Advertising gave him that freedom. His unusual creativity saw him climb the ladder quickly. Alongside, he honed his skills as a cartoonist. During one of his overseas trips, he even landed at the MAD Magazine headquarters in New York as a tourist and made some comic strips.

What he practised earlier as a hobby is now his bread and butter. Originally aimed at the foreign tourists, the first Tantra designs carried the usual imagery of Goa and Goddess Kali, and were unisex T-shirts. Gradually, the brand caught the fancy of the Indian youth. “Tantra T-shirts are so nuttily Indian that they are cool,” says Ramchandani.

Today, there are six Tantra variations — including Woman, Teeny Weenies, Polo and Fleece — and two brand extensions, Barking Dog (a wacky, alternative T-shirt brand) and Line Maro T-shirts. “We never chased targets,” says Ramchandani. “Taking one step at a time was our mantra from the beginning.”

In order to gain volumes and higher brand value, he made a presentation to department store Shoppers Stop in early 1998, only to be refused outright. Far from being dejected, Ramchandani shot off a letter to the store eight months later, stating 20 reasons why it should stock the Tantra brand, and managed to get a foot in the door.

Today, the Tantra brand is available at 18 other such stores.
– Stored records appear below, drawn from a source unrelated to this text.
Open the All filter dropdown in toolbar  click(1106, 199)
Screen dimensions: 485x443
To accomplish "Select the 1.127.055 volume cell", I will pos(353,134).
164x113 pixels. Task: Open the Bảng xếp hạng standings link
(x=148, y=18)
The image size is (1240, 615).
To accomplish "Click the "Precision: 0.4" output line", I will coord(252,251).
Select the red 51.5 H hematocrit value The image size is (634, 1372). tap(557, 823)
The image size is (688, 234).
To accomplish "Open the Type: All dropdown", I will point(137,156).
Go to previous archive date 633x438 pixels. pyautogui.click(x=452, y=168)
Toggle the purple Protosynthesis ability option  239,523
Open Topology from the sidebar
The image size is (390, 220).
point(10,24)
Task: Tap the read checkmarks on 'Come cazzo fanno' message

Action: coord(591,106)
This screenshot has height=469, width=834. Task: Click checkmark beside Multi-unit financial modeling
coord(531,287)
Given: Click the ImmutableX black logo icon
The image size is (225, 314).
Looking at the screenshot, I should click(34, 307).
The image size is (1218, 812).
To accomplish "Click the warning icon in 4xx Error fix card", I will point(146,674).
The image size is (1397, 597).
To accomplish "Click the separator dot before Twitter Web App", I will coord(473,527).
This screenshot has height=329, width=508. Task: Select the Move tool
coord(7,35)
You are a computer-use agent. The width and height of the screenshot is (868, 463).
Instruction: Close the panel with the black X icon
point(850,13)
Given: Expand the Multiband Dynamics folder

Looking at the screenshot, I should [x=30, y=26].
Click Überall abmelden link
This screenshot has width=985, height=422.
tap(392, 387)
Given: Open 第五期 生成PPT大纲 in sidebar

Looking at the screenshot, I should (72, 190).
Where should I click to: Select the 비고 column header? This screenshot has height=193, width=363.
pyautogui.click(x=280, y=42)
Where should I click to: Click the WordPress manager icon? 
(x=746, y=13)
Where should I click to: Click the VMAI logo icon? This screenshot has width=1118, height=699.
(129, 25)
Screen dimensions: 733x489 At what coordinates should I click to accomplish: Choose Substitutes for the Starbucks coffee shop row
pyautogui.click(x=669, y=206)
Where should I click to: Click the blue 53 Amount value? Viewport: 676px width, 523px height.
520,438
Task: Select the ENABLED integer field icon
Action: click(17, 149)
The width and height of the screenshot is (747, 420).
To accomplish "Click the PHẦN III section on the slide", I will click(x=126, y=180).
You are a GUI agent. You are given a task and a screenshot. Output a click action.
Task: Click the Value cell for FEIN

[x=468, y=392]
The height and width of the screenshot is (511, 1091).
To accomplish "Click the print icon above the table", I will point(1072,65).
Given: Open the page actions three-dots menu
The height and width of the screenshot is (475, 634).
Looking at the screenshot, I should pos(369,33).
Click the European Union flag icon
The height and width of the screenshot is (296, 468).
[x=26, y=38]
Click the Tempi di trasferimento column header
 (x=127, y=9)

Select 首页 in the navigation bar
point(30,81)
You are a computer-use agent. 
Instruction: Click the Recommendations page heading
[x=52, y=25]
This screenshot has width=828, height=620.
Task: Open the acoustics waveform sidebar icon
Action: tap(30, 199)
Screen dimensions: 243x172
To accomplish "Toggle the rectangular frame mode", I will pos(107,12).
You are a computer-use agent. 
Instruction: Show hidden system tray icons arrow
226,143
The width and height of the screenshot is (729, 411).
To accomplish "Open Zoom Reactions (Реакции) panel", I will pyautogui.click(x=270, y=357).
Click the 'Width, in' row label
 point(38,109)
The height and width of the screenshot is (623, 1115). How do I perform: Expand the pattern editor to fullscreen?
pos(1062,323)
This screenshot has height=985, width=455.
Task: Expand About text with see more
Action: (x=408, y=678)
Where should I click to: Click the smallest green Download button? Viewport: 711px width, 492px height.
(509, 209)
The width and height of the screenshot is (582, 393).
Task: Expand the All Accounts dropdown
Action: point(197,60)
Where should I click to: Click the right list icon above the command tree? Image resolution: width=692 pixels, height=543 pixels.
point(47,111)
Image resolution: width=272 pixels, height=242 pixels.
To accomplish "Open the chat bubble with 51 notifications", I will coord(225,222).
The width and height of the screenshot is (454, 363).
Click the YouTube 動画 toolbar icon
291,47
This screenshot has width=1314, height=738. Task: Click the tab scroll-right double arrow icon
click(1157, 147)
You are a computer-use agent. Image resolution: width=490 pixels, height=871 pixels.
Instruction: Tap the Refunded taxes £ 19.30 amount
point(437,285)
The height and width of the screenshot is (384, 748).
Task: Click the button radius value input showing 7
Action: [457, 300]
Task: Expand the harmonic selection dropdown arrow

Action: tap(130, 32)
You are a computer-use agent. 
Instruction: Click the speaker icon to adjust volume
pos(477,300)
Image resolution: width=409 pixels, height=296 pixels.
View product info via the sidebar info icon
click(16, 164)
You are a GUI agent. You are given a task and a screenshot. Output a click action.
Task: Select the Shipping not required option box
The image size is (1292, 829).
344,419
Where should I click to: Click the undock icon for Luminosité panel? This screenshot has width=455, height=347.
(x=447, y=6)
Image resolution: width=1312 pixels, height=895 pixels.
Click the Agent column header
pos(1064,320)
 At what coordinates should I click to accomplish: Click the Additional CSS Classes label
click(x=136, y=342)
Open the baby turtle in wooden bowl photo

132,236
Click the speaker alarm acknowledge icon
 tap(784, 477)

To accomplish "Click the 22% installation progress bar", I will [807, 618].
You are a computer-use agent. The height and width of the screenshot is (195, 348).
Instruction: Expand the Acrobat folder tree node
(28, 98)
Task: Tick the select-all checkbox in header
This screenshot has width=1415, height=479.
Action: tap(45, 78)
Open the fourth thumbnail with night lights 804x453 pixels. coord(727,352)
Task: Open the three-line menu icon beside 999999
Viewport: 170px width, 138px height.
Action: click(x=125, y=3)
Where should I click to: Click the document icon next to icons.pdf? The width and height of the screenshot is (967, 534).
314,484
Besides, Ramchandani has set up an exclusive outlet at Churchgate in Mumbai and started five standalone Tantra stores in New Delhi. Similar stores are also being planned in Bangalore, Goa and Jaipur. Tantra T-shirts are now also being exported to France, West Asia, Australia, the UK, Hungary and South Africa.

To grow, Ramchandani has constantly challenged the status quo of the market. It’s hardly surprising that he is now diversifying into new product categories which could, over time, become popular souvenirs.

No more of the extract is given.